In breaking news about India’s security landscape, researchers reveal that the country’s foreign ministry ‘Global Pravasi Rishta’ suffered from a data leak involving the sensitive passport details of Indian expats. According to the researchers, the intelligence report has already been confirmed.
The Indian foreign ministry platform ‘Global Pravasi Rishta’ connects over 30 million Indians outside the country. The Ministry of External Affairs of India manages the platform as a communication tool for Indian expats, Indian Missions, and Indian government bodies.
Numerous passport details of Indian migrants have been compromised in the security incident.
Based on reports, the foreign ministry platform had leaked numerous critical passport details belonging to Indian nationals currently residing outside of the country, including full names, usernames, current country of residence, email addresses, occupations, contact numbers, and passport numbers.
Moreover, the researchers believe that the data leak is caused by poorly implemented security measures, including the lack of authentication procedures in the portal.
The foreign ministry’s website’s edit function is presumed to be the root cause of the data leak. Researchers explained that manipulating and configuring the site’s URL allowed anyone to edit user details on the portal.
Hence, a single registered user can access all of the existing user data on the portal and edit them, including replacing the user ID embedded in the URL to lead them to another user’s account.
After sending a report of the identified issue to India’s Ministry of External Affairs, the issue has been fixed.
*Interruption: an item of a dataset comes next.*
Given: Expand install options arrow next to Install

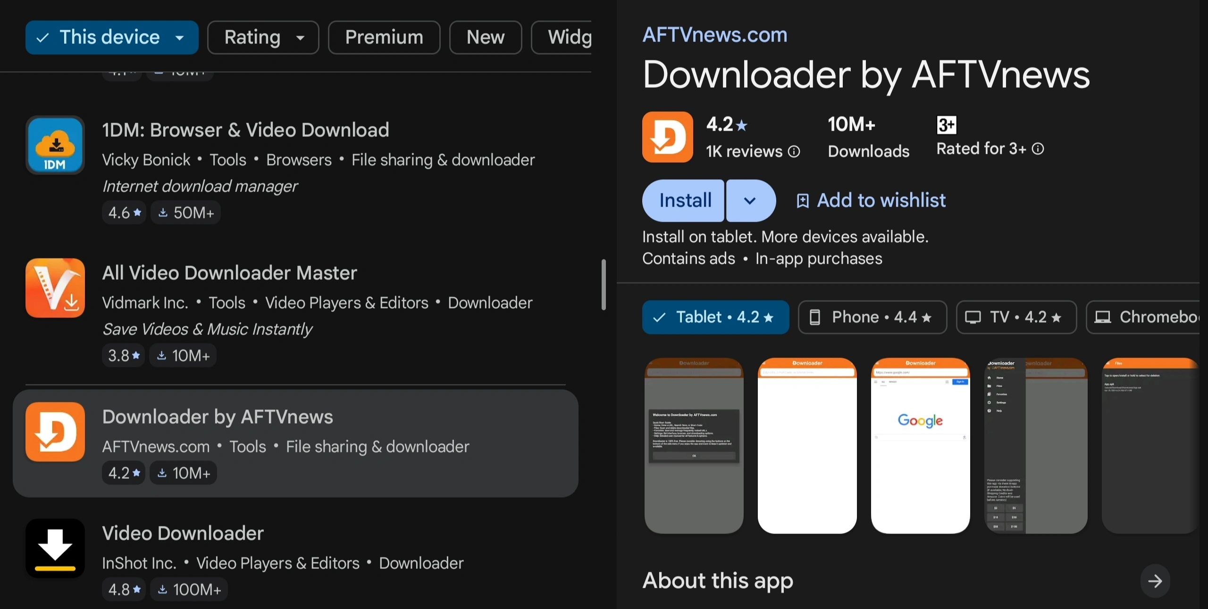Looking at the screenshot, I should click(x=750, y=200).
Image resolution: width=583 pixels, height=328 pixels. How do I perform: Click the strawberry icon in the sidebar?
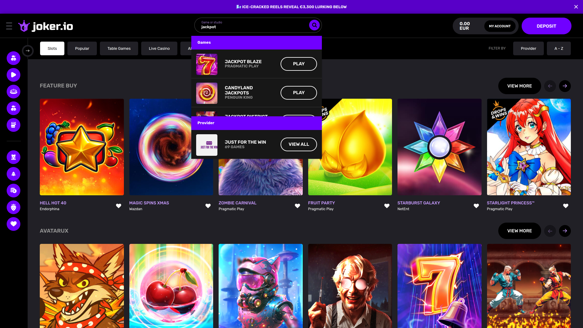pos(13,207)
Although, the researchers have not received any comment from the government body.
The leak of sensitive data, such as passport details, has not been uncommon in cybersecurity. Thus, when such misfortunate instances happen, security experts fear potential attack threats from malicious actors exposing victims to security risk.
Several security incidents have happened in the past couple of years, involving thousands to millions of people being exposed to cyberattacks after large companies leaked passport numbers online. With these incidents, the victims’ data could be used for malicious objectives, such as identity theft, phishing, fraud, and others.
For these reasons, security experts strongly recommend victims of passport details leaks be wary of possible attack attempts from malicious actors. The Indian migrants involved in this issue are advised to monitor their credit files and histories closely, alongside activating multi-factor authentication (MFA) to all of their online accounts.
Reporting to authorities about suspicious activities using their data is highly advised.